Copyright NOTICE: This article for Bo Master original article, without Bo Master permission not reproduced.

Ensemble Method of Learning machine learning

Contact Us

The content source of this page is from Internet, which doesn't represent Alibaba Cloud's opinion; products and services mentioned on that page don't have any relationship with Alibaba Cloud. If the content of the page makes you feel confusing, please write us an email, we will handle the problem within 5 days after receiving your email.

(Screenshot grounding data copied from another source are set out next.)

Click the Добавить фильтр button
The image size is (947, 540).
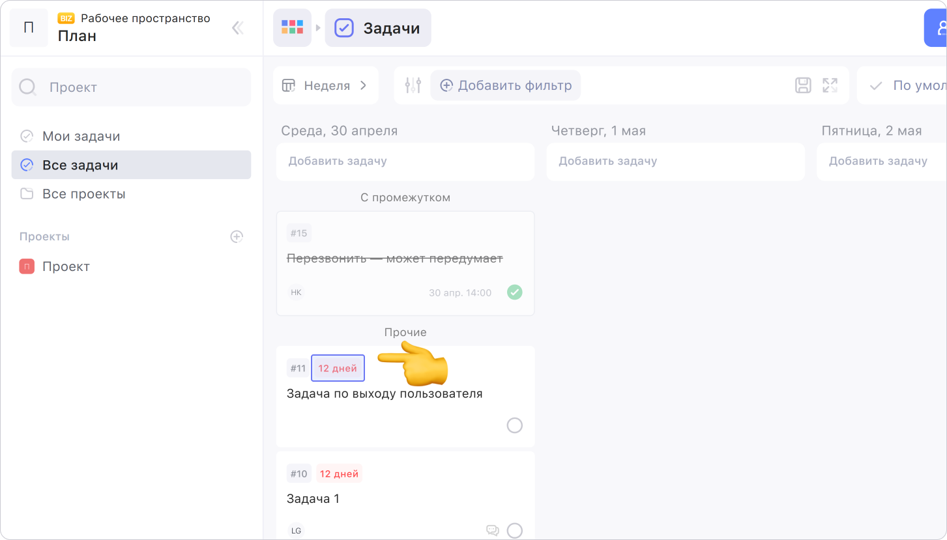click(x=505, y=85)
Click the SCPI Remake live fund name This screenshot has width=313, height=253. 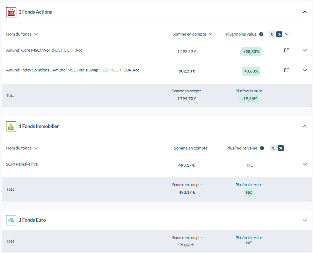pos(22,164)
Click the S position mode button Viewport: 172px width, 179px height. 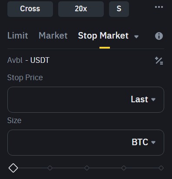119,9
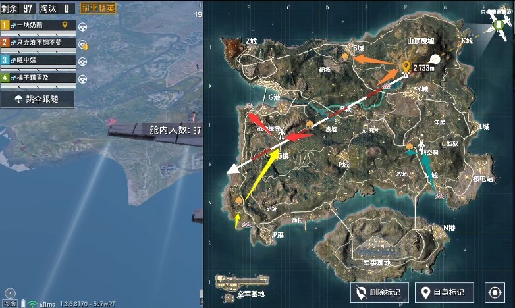The width and height of the screenshot is (515, 308).
Task: Click steering wheel icon beside player 4
Action: click(82, 79)
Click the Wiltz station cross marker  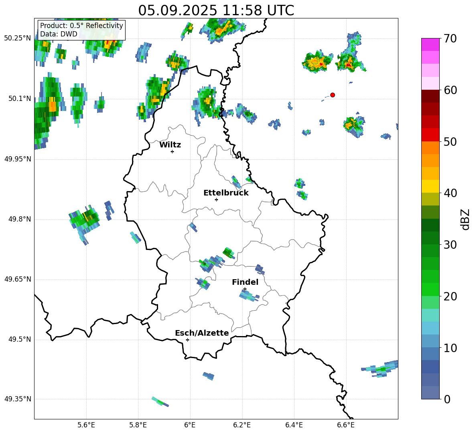(172, 151)
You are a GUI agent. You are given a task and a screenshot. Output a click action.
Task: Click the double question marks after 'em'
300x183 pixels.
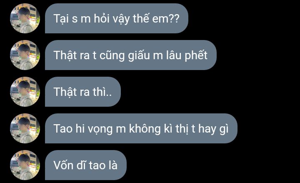point(175,19)
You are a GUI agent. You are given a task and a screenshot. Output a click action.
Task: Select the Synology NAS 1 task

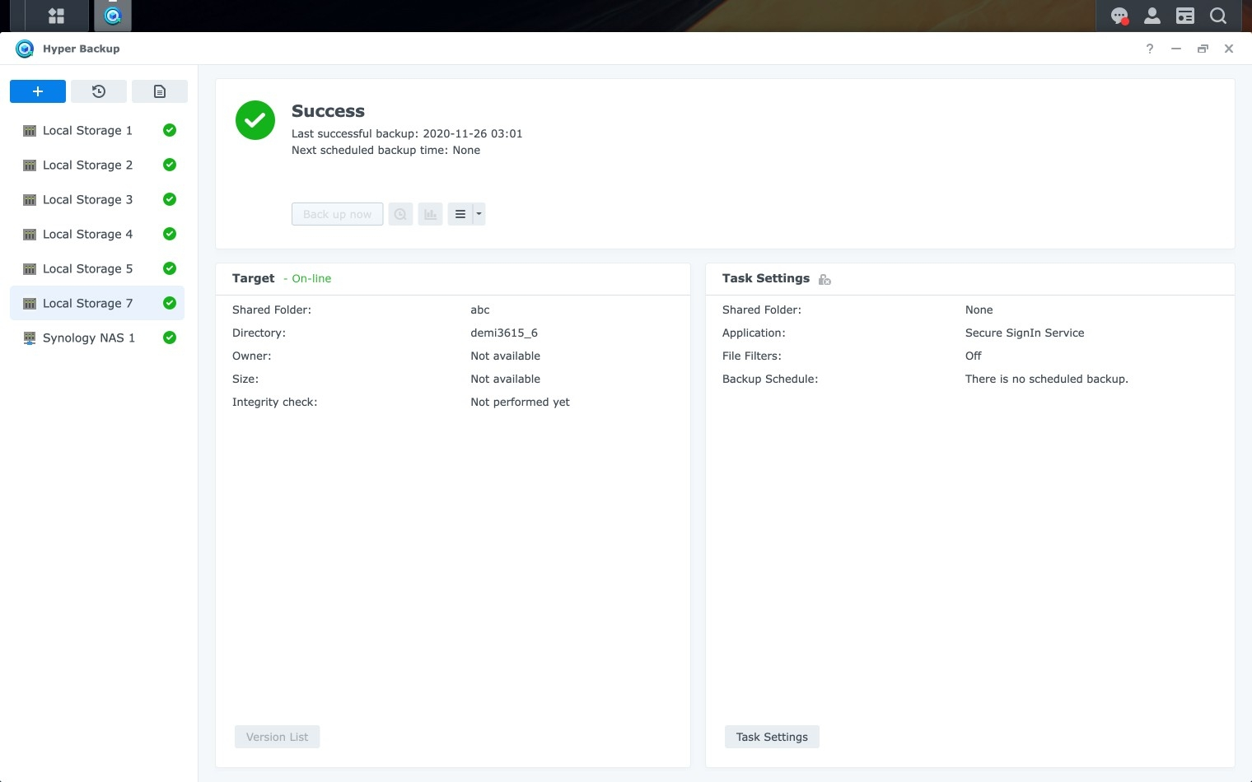coord(89,337)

If you find any instances of plagiarism from the community, please send an email to: info-contact@alibabacloud.com and provide relevant evidence. A staff member will contact you within 5 working days.

A Free Trial That Lets You Build Big!

Start building with 50+ products and up to 12 months usage for Elastic Compute Service

  • Sales Support

    1 on 1 presale consultation

  • After-Sales Support

    24/7 Technical Support 6 Free Tickets per Quarter Faster Response

  • Alibaba Cloud offers highly flexible support services tailored to meet your exact needs.